第3次小泉内閣に見る消費税増税へのカウントダウン



 第3次小泉改造内閣が10月31日付で発足しました。
事実上、最後の小泉内閣となる今回の内閣では、初入閣となる安倍晋三氏を官房長官に抜擢したことが話題となっていますが、ポスト小泉と目されている谷垣禎一財務相を留任とし、経済財政担当相に与謝野馨氏を据える人事を敢行、そこには、税財政改革を睨んだ人材の配置として見逃すことのできないものがあります。

 小泉首相は、今回の閣僚人事において谷垣氏を留任させただけでなく、経済財政担当相に与謝野氏を起用しました。

これは、プライマリーバランスの回復を基調とした財政再建、地方への税源委譲を柱とする三位一体改革、医療費削減を念頭に置いた社会保障制度改革をこれまで以上に急ピッチに進めていこうという狙いがあります。
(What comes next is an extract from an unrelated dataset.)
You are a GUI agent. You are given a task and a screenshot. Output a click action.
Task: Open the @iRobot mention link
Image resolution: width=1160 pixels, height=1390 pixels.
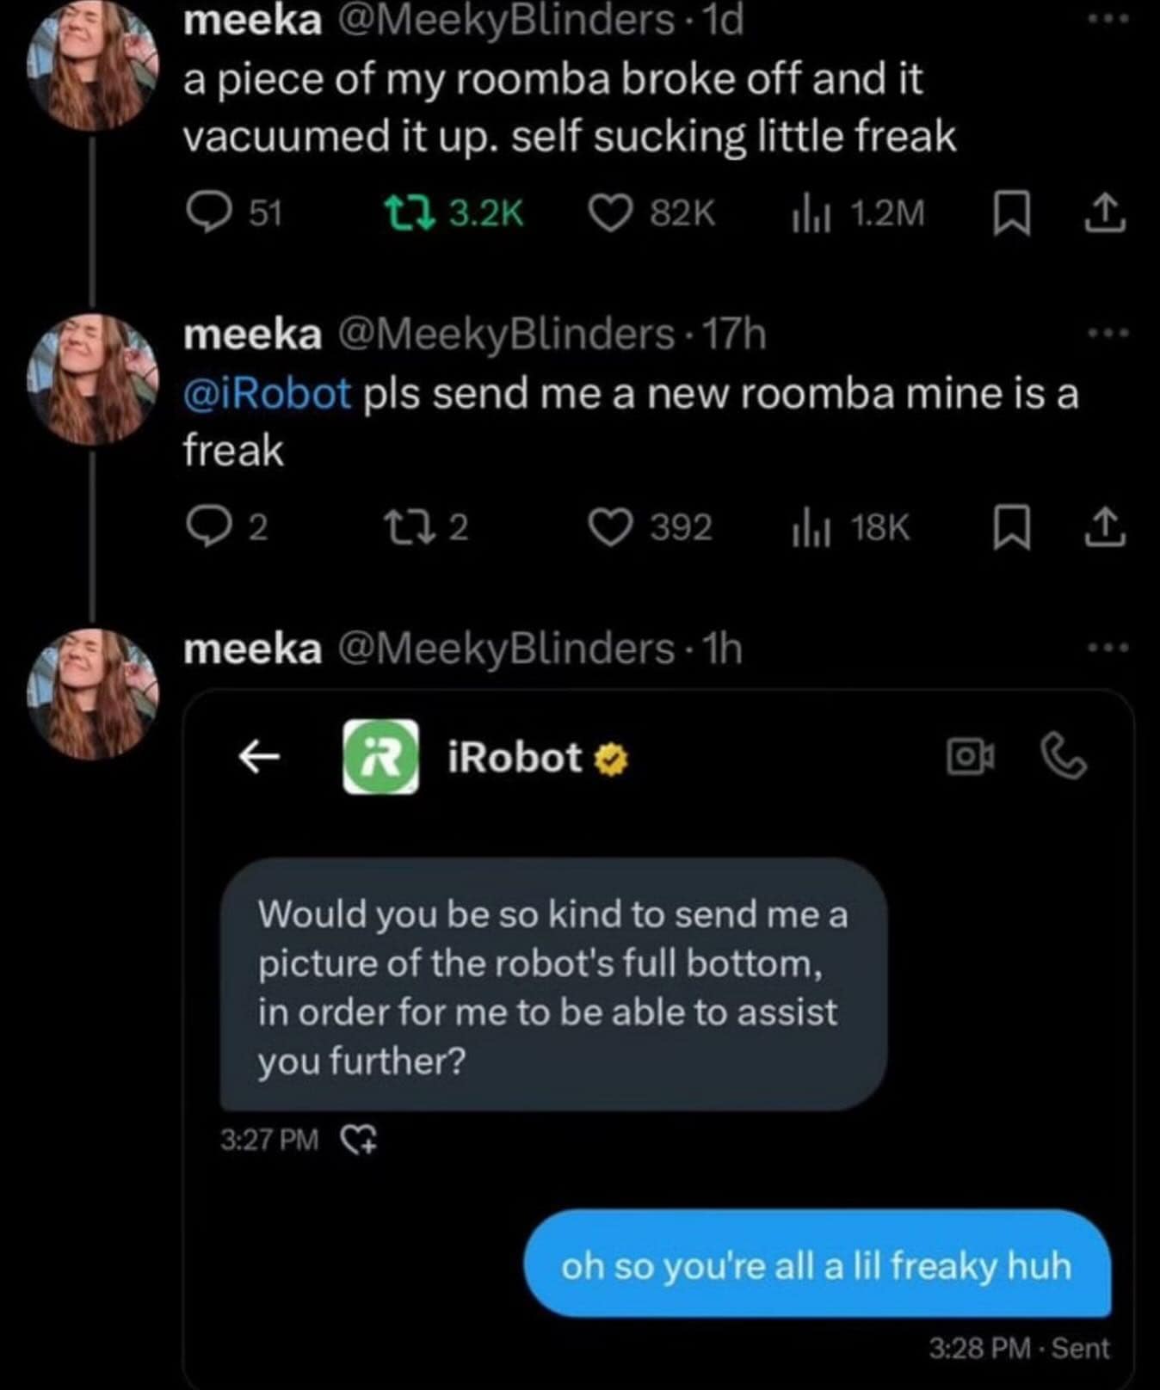[267, 394]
 そして、税制面から見ると「消費税増税をいかに成し遂げていくか」という問題に突き当たります。
増え続ける社会保障費の財源確保とプライマリーバランスの回復を成し遂げるためには、赤字国債に頼らない財源を確保する以外になく、国民全てに公平に負担させ得る税財源は消費税しかないからです。
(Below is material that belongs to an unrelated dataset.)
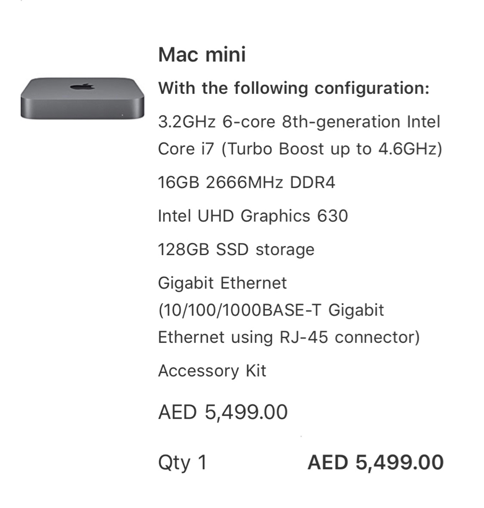This screenshot has width=484, height=508.
Task: Click the Qty 1 quantity label
Action: tap(182, 463)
 この消費税増税についてのキーマンが、経済財政担当相に就任した与謝野氏です。
与謝野氏は、自ら会長に就任した「財政改革研究会」において、「社会保障制度を安定的に運営していくためには、財源の半分を全額消費税で充当すべき」とする中間報告を出しています。

いわば自民党内の消費税増税論者のボスなのです。
谷垣財務相も、大臣就任当初から消費税増税の必要性を訴えており、消費税増税へのカウントダウンが始まったと見るべきでしょう。